Exercise aim: Nothing in the listing below should be skipped, so transcribe it all exactly.

Excerpted data:
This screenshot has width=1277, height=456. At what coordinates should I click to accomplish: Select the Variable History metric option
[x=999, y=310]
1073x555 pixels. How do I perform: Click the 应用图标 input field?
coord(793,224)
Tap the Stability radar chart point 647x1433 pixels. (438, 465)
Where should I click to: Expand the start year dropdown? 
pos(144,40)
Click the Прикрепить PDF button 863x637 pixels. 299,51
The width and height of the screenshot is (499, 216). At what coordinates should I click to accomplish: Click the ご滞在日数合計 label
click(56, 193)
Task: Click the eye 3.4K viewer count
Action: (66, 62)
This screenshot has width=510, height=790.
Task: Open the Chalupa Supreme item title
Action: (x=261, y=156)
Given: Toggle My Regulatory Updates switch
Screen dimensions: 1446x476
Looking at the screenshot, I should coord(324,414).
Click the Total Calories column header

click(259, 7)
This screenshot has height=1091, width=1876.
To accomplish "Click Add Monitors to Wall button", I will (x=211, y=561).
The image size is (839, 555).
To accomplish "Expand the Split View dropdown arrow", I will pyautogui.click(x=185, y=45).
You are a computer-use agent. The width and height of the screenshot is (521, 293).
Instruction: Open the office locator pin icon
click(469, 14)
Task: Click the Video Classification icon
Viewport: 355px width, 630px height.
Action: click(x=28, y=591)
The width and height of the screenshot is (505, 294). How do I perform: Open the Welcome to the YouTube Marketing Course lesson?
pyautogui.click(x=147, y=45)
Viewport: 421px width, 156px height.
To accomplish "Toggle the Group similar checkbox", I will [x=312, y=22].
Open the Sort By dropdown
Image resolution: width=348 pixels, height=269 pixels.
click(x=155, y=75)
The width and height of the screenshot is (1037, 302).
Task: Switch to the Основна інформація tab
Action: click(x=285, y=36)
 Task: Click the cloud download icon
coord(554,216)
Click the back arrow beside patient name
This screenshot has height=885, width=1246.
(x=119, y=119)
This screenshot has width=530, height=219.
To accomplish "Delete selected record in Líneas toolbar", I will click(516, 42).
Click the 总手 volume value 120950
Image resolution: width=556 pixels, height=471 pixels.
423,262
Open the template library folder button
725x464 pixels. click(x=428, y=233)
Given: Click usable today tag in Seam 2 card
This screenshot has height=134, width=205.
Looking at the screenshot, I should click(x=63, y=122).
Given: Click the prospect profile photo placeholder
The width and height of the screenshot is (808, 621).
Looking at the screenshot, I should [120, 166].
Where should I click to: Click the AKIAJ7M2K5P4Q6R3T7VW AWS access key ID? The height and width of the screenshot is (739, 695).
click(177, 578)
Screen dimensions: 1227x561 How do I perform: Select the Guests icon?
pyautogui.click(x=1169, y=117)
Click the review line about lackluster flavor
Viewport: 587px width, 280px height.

Response to this exercise:
This screenshot has width=1277, height=456. At what coordinates should I click to accomplish: Select the Variable History metric option
[x=999, y=310]
1073x555 pixels. How do I perform: Click the 应用图标 input field?
coord(793,224)
Tap the Stability radar chart point 647x1433 pixels. (438, 465)
Where should I click to: Expand the start year dropdown? 
pos(144,40)
Click the Прикрепить PDF button 863x637 pixels. 299,51
The width and height of the screenshot is (499, 216). At what coordinates should I click to accomplish: Click the ご滞在日数合計 label
click(56, 193)
Task: Click the eye 3.4K viewer count
Action: (66, 62)
This screenshot has width=510, height=790.
Task: Open the Chalupa Supreme item title
Action: (x=261, y=156)
Given: Toggle My Regulatory Updates switch
Screen dimensions: 1446x476
Looking at the screenshot, I should coord(324,414).
Click the Total Calories column header

click(259, 7)
This screenshot has height=1091, width=1876.
To accomplish "Click Add Monitors to Wall button", I will (x=211, y=561).
The image size is (839, 555).
To accomplish "Expand the Split View dropdown arrow", I will pyautogui.click(x=185, y=45).
You are a computer-use agent. The width and height of the screenshot is (521, 293).
Instruction: Open the office locator pin icon
click(469, 14)
Task: Click the Video Classification icon
Viewport: 355px width, 630px height.
Action: click(x=28, y=591)
The width and height of the screenshot is (505, 294). How do I perform: Open the Welcome to the YouTube Marketing Course lesson?
pyautogui.click(x=147, y=45)
Viewport: 421px width, 156px height.
To accomplish "Toggle the Group similar checkbox", I will [x=312, y=22].
Open the Sort By dropdown
Image resolution: width=348 pixels, height=269 pixels.
click(x=155, y=75)
The width and height of the screenshot is (1037, 302).
Task: Switch to the Основна інформація tab
Action: click(x=285, y=36)
 Task: Click the cloud download icon
coord(554,216)
Click the back arrow beside patient name
This screenshot has height=885, width=1246.
(x=119, y=119)
This screenshot has width=530, height=219.
To accomplish "Delete selected record in Líneas toolbar", I will click(516, 42).
Click the 总手 volume value 120950
Image resolution: width=556 pixels, height=471 pixels.
423,262
Open the template library folder button
725x464 pixels. click(x=428, y=233)
Given: Click usable today tag in Seam 2 card
This screenshot has height=134, width=205.
Looking at the screenshot, I should click(x=63, y=122).
Given: Click the prospect profile photo placeholder
The width and height of the screenshot is (808, 621).
Looking at the screenshot, I should [120, 166].
Where should I click to: Click the AKIAJ7M2K5P4Q6R3T7VW AWS access key ID? The height and width of the screenshot is (739, 695).
click(177, 578)
Screen dimensions: 1227x561 How do I perform: Select the Guests icon?
pyautogui.click(x=1169, y=117)
Click the review line about lackluster flavor
Viewport: 587px width, 280px height.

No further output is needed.